- Problem to work on -
Pick out each line below that contains the word "width", and copy every such line in full.
=======
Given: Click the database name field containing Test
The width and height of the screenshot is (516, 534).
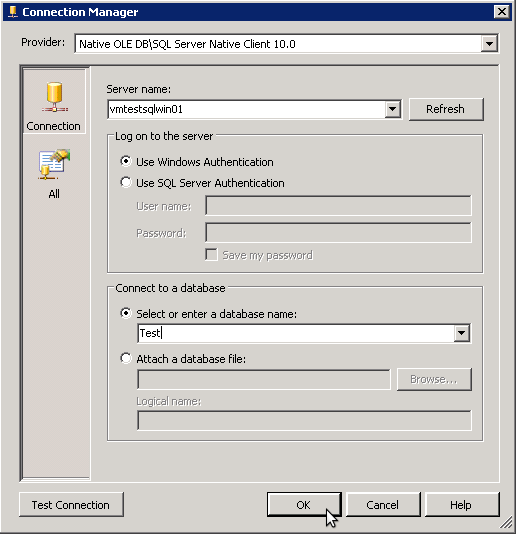Looking at the screenshot, I should pos(296,333).
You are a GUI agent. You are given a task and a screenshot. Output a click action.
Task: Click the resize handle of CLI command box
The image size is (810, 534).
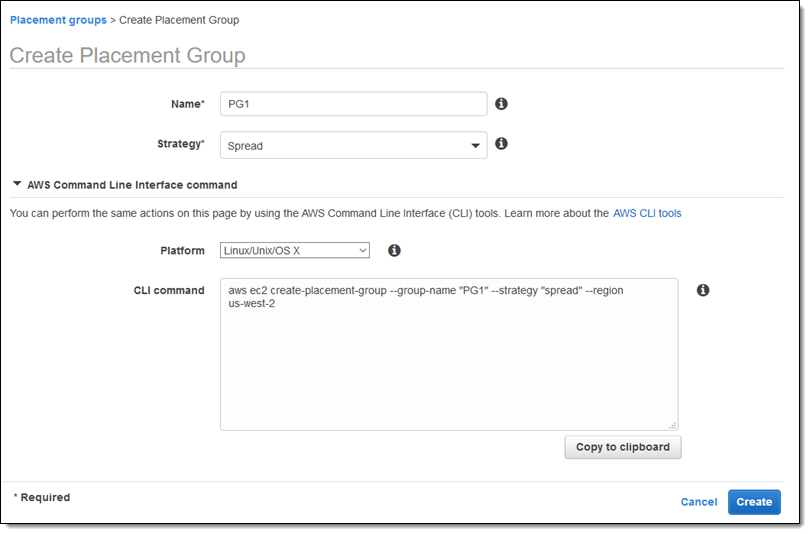click(x=673, y=424)
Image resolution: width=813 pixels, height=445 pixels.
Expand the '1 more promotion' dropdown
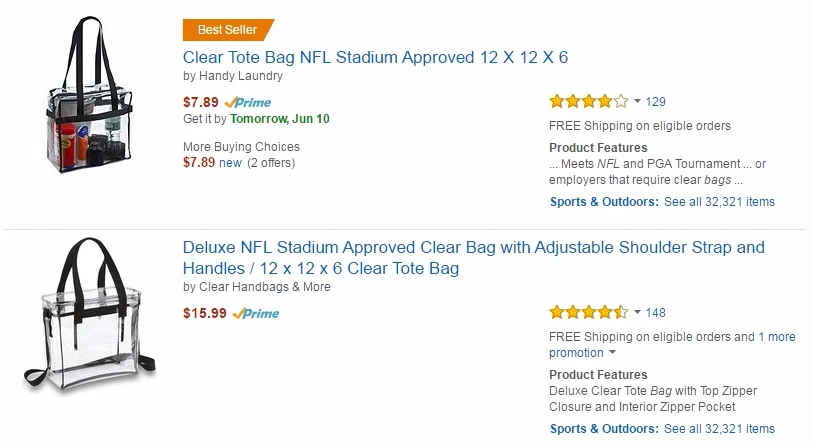pyautogui.click(x=612, y=353)
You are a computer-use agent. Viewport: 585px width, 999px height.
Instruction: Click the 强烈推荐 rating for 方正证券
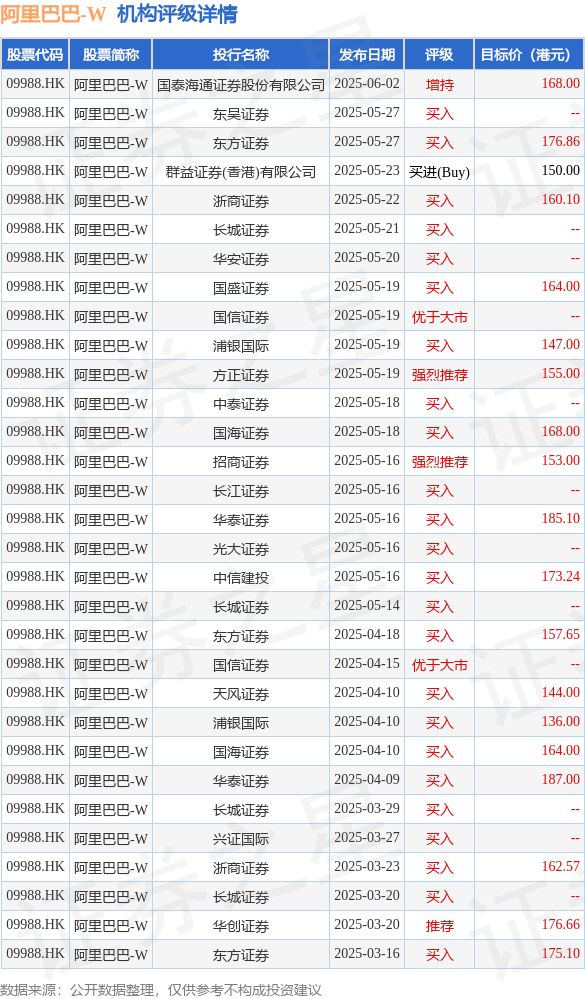click(439, 375)
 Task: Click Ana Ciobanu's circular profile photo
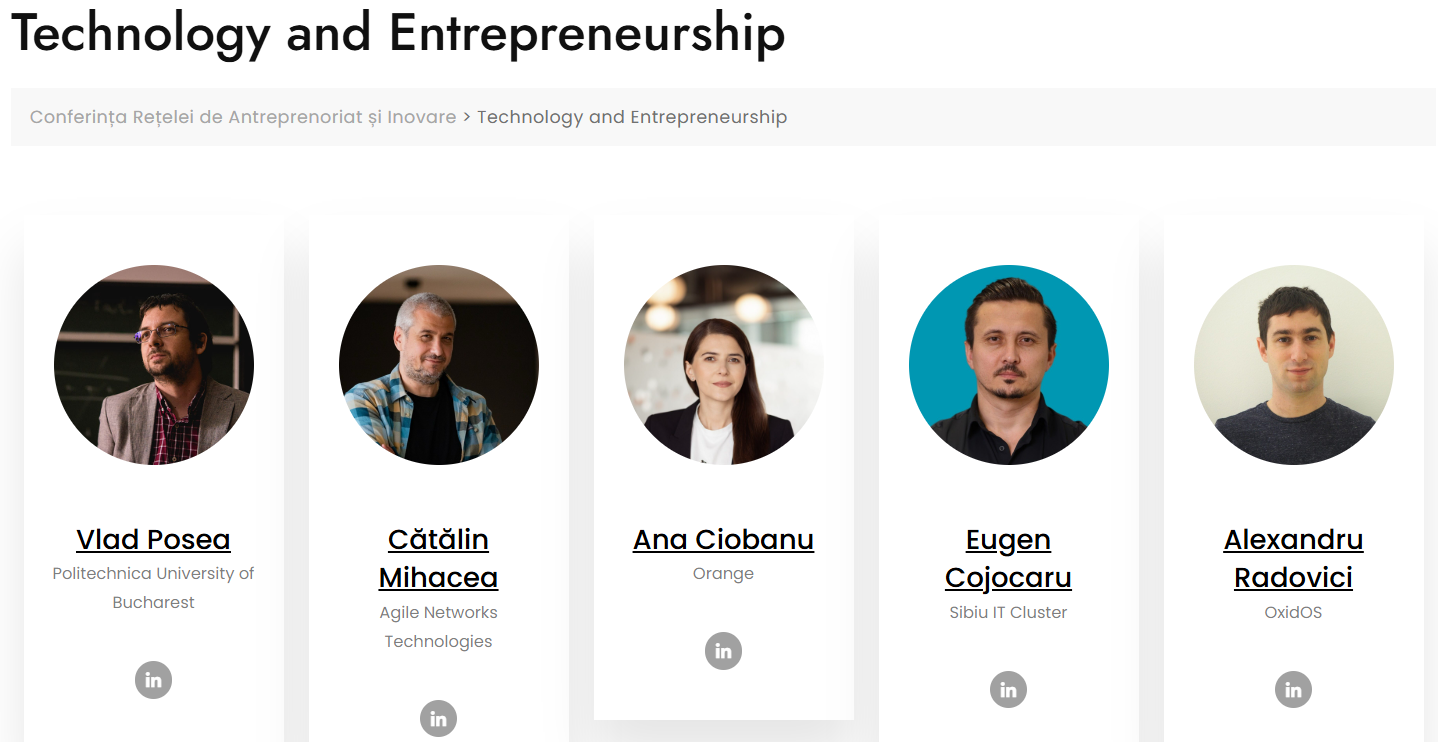[x=723, y=365]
=======
- Finished task -
The width and height of the screenshot is (516, 534).
Image resolution: width=813 pixels, height=445 pixels.
You are a computer-use agent. Viewport: 585px width, 999px height.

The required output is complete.